EXTRACT PROVIDED:
>>

A CLI for managing mobile in-app purchases

The studio I'm contracting with, Epic Games, ships in-app purchases for Fortnite on three mobile platforms: Apple App Store, Google Play, and ONE Store. When I started, all of this was done manually. I built tools to make it faster and more reliable, one per task per platform. By the time there were four of them, I noticed they were all roughly the same shape: read a curated input, resolve some lookups, hit a platform API, report the result. Each tool was solving its narrow problem fine. The redundancy across them was the problem.

The first real pressure point was pricing. V-Bucks price changes affect around a hundred products across the three platforms. Google Play alone requires 79 regional currencies per product. The four single-purpose tools didn't compose well. Updating pricing across all three platforms meant running three tools sequentially, eyeballing the results between runs, hoping nothing was missed.

So I built one CLI to replace them. Three domains under one entry point (pricing, store copy, localization), with shared infrastructure underneath. The framework was the product. Once it existed, adding a new capability stopped meaning "build a fifth tool" and started meaning "add a new function inside the existing one."

The proof was the iOS Global ship

I scoped a net-new iOS Global capability on a Friday and had it in production the following Tuesday morning. Around a hundred IAP products, 175 pricing territories per product, 1,649 new locale entries. About twenty minutes of API runtime once the code path was right. Four working days from spec to production.

<<

TO DO: Turn the paragraph of the in-app purchase CLI post that begins "The first real pressure point was pricing" into a short bulleted list that keeps its main facts. The data that comes after this text is not needed for anything here.

DATA SEGMENT:

>>

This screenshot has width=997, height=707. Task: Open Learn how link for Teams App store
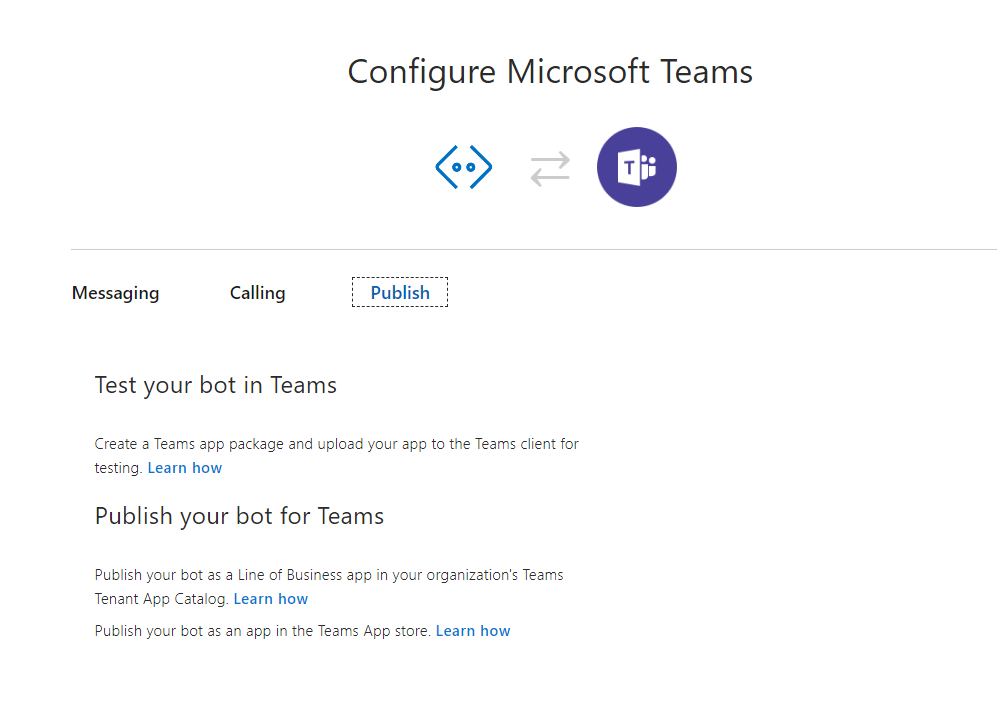click(x=473, y=631)
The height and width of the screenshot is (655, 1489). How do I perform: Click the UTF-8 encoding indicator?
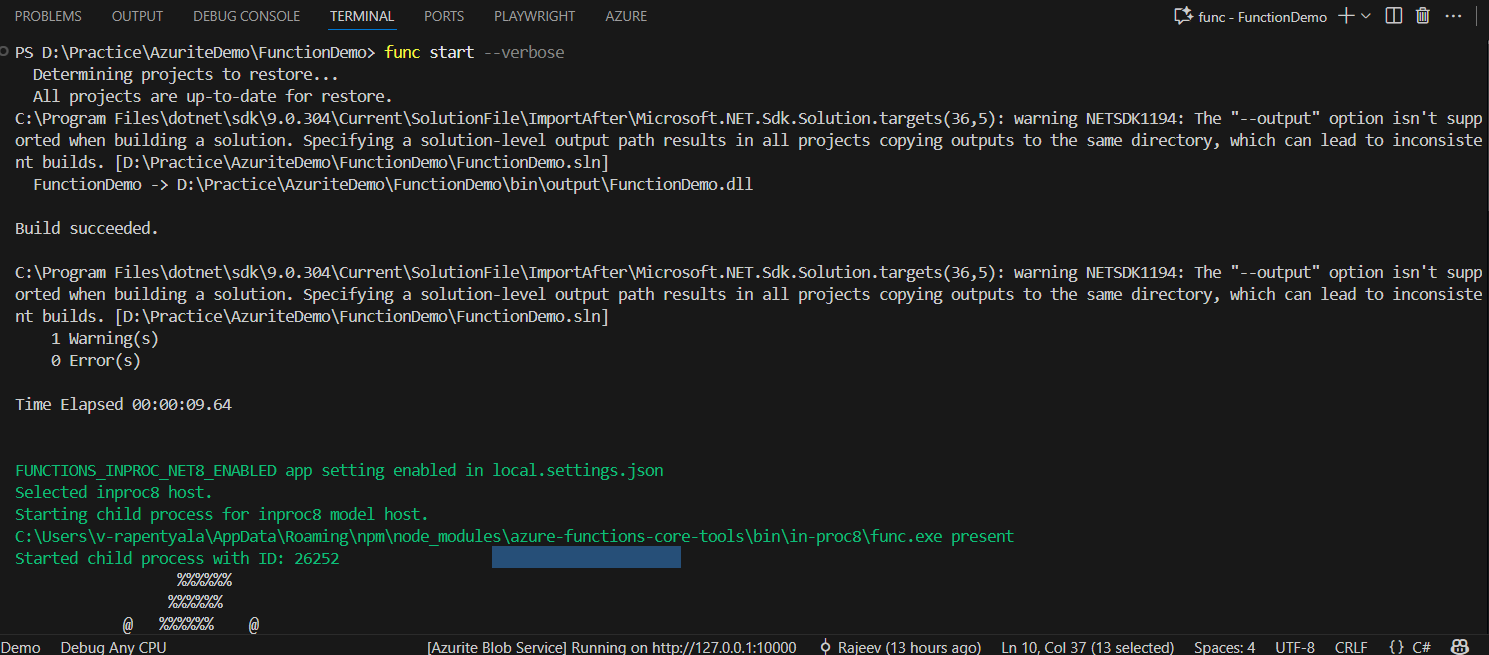point(1294,647)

<<

SOLUTION FOR THIS PROBLEM:
- Pricing was the first real pressure point.
- V-Bucks price changes affect about a hundred products across the three platforms.
- Google Play alone requires 79 regional currencies per product.
- The four single-purpose tools didn't compose well.
- Updating pricing on all three platforms meant running three tools one after another, checking the results by eye between runs, and hoping nothing was missed.